Spanking is common in the United States. About a third of parents say they’ve spanked a child during the the past year.
But many of them may not realize the effects.
What does research show about spanking?
It primes a child to respond to others the way abused children do. That conclusion came when Harvard researchers analyzed brain scan data for 147 children around ages 10 and 11 who had been spanked but had not experienced other violence. Each child lay in an MRI machine while watching a computer screen displaying actors who made faces. Their faces showed a range of emotions, including fear. Brain scan activity in children who had been spanked matched that in children who had been abused — and was different than the response of children who hadn’t been spanked.
It increases the chance children will act out. The research looked at 61 studies from the United States (and eight from other countries), concluding that any kind of physical punishment increased the chance that a child could develop behavior problems. Although parents think hitting their children will make them behave better, that isn’t the case.
The pattern continues into adulthood: In a study drawing on data from more than 36,300 U.S. adults, those who had been punished physically as children were more likely to engage in behavior likely to harm others.
This conclusion held up even in a twin study. It’s possible something about a child makes her more likely to get punished and more likely to have behavior problem. Studies using twins are the best way to sort out the influence of treatment and other effects of their environment. In the twin study, a team from the University of Texas at Austin, the University of Michigan and Michigan State, found that a child who had been punished more severely would act out more than the other twin of the pair.
Elizabeth Gershoff, a child development expert at the University of Texas in Austin, argues that kids don’t change the behavior for which they were punished after a spanking. Instead they are more likely to hit others. Monkey see, monkey do. Spanking is modeling violence — mild as it may be.
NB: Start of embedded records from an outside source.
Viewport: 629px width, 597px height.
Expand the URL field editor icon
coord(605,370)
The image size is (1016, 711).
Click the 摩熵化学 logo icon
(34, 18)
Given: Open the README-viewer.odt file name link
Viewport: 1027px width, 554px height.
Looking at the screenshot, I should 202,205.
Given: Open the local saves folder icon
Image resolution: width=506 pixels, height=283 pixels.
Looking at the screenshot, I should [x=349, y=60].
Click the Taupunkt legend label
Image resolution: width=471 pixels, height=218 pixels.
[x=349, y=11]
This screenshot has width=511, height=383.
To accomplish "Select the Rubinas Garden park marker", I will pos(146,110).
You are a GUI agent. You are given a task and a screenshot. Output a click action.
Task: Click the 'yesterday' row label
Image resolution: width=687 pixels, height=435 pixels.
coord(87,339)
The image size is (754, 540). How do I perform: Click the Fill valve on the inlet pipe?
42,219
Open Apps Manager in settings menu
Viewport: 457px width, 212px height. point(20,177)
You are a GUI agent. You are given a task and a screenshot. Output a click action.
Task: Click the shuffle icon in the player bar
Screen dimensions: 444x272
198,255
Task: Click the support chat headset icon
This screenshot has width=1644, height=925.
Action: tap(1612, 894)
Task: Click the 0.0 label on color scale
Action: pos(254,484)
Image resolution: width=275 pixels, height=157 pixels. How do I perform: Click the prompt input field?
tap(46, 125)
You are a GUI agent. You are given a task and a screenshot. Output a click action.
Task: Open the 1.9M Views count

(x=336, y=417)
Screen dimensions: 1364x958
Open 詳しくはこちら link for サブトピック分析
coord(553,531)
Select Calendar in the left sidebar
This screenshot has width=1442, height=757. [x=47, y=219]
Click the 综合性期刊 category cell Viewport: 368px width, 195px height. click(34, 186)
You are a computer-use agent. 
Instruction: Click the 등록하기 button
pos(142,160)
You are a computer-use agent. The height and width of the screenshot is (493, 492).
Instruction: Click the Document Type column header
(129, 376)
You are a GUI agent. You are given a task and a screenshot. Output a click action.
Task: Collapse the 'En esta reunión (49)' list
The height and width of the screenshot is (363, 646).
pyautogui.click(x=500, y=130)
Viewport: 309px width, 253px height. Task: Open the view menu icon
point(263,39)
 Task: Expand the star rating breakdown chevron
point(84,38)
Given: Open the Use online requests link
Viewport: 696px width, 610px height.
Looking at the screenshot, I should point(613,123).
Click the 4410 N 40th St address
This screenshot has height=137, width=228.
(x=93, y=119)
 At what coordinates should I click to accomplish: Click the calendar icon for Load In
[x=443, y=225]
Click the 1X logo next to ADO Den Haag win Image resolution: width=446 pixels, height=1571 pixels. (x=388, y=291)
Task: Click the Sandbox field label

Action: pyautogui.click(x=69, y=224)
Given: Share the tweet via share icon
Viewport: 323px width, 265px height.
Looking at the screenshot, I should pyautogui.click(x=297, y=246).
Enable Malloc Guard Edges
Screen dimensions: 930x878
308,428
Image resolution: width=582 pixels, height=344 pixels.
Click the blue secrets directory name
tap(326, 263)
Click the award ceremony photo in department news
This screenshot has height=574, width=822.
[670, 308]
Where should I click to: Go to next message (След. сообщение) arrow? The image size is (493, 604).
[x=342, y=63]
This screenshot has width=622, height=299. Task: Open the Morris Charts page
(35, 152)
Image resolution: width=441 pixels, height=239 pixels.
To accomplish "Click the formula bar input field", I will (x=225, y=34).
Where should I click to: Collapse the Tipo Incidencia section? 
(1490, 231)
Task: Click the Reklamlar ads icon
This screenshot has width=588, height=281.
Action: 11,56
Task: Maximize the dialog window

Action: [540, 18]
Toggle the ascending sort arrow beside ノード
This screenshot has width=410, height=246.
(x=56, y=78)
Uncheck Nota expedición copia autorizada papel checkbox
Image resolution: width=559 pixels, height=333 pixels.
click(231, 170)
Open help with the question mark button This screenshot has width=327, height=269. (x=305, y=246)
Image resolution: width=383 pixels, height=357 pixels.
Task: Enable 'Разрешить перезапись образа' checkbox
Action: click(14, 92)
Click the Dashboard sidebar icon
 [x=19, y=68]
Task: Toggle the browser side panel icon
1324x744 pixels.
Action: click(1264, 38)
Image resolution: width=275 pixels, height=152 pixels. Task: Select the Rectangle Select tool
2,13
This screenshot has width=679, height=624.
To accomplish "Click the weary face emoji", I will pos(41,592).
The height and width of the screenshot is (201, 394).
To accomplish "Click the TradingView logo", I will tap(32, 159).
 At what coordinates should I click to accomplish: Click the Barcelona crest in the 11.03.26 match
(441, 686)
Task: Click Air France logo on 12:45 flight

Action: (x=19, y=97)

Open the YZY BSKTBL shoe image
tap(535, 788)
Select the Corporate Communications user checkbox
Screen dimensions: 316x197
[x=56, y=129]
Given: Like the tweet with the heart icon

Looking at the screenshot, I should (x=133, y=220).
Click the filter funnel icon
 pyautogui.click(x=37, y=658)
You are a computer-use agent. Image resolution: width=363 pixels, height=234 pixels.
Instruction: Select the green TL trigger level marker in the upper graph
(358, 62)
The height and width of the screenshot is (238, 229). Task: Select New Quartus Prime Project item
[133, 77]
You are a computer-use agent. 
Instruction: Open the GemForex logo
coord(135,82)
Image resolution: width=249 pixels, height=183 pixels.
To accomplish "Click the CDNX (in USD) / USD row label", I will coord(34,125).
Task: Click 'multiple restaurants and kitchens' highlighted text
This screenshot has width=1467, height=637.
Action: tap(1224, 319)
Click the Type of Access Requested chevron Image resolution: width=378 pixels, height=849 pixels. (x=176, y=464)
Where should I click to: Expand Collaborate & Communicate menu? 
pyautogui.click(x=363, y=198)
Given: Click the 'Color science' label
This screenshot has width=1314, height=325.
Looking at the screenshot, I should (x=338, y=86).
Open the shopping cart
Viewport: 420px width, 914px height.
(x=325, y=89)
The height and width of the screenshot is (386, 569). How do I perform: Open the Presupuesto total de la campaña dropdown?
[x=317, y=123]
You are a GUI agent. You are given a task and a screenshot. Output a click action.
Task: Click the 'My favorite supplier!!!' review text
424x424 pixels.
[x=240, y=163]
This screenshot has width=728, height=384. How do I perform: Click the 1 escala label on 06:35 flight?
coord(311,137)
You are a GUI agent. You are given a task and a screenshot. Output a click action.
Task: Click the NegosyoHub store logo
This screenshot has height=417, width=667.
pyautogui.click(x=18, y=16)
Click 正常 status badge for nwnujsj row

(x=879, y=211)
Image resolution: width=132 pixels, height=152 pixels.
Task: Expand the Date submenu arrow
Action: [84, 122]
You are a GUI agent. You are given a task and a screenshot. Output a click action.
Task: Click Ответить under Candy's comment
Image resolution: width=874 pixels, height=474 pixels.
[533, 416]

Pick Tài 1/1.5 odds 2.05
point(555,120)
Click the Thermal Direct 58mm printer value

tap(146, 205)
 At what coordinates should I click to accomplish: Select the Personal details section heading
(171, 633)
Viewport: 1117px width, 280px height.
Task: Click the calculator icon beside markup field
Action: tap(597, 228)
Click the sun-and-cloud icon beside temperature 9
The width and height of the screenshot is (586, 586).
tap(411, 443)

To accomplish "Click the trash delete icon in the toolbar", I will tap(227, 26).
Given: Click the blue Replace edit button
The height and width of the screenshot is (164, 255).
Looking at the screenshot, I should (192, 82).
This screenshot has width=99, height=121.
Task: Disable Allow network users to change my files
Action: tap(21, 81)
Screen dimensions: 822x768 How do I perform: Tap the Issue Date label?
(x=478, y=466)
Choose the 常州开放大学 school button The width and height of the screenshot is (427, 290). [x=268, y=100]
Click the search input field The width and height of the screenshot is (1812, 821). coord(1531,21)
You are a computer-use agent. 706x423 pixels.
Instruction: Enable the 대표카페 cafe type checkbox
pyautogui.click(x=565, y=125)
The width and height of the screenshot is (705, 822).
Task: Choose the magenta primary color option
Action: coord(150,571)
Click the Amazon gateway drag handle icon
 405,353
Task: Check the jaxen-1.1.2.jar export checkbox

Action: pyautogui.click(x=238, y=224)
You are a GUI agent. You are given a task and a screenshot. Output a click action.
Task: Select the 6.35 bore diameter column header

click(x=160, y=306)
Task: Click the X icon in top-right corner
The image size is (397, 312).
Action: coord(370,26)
Spanking is still a problem even if the mother is affectionate. In other research that evaluated the mothers’ warmth, a child who was spanked at the age of one was more likely to be aggressive by the age of three, no matter how warm the mother.
Is spanking legal?
Sixty-two countries have banned spanking, in line with a United Nation advisory. In the United States, it is legal in 19 states for schools to use physical (corporal) punishment against children, and it’s legal in all states for parents to do so. In Tennessee, an investigation of local and federal data for the 2015 - 2016 school year by the news station WJHL found that children with disabilities were paddled more often than other students.
Several organizations have issued statements advising parents not to spank their children, including the American Humane Association and the American Academy of Pediatrics, and the National Association of Social Workers. In fact, the American Academy of Pediatrics encourages pediatricians to talk to parents about alternatives to spanking. The United Methodist Church and the General Assembly of the Presbyterian Church, USA have also passed anti-spanking resolutions.
What parents can do
A no-spanking rule doesn’t have to mean permissive parenting. It means maintaining authority in other ways. Time-outs, for example, could begin as young as age one.
Also, don’t forget to give yourself a time-out if you’re overstressed (that means boiling with rage or about to weep).
To make a “No” stick, you might use a low, slow, icy voice, along with strong eye contact.
Pediatrician Harvey Karp, MD, suggests a “clap-growl” technique. Say a child has bitten her little brother. “Give a good sharp clap,” and then extend your index finger, saying “No bite!” You might look away for a second and repeat the stern look again, waving your finger and saying “No bite.” Yes, it’s okay to treat a very small child the way you’d train a dog!
To help parents control their anger and find alternatives to spanking, Save the Children sponsored a parenting book that encourages parents to think clearly about their long-term goals in daily interactions, provide structure, and learn to see things from a child’s point of view.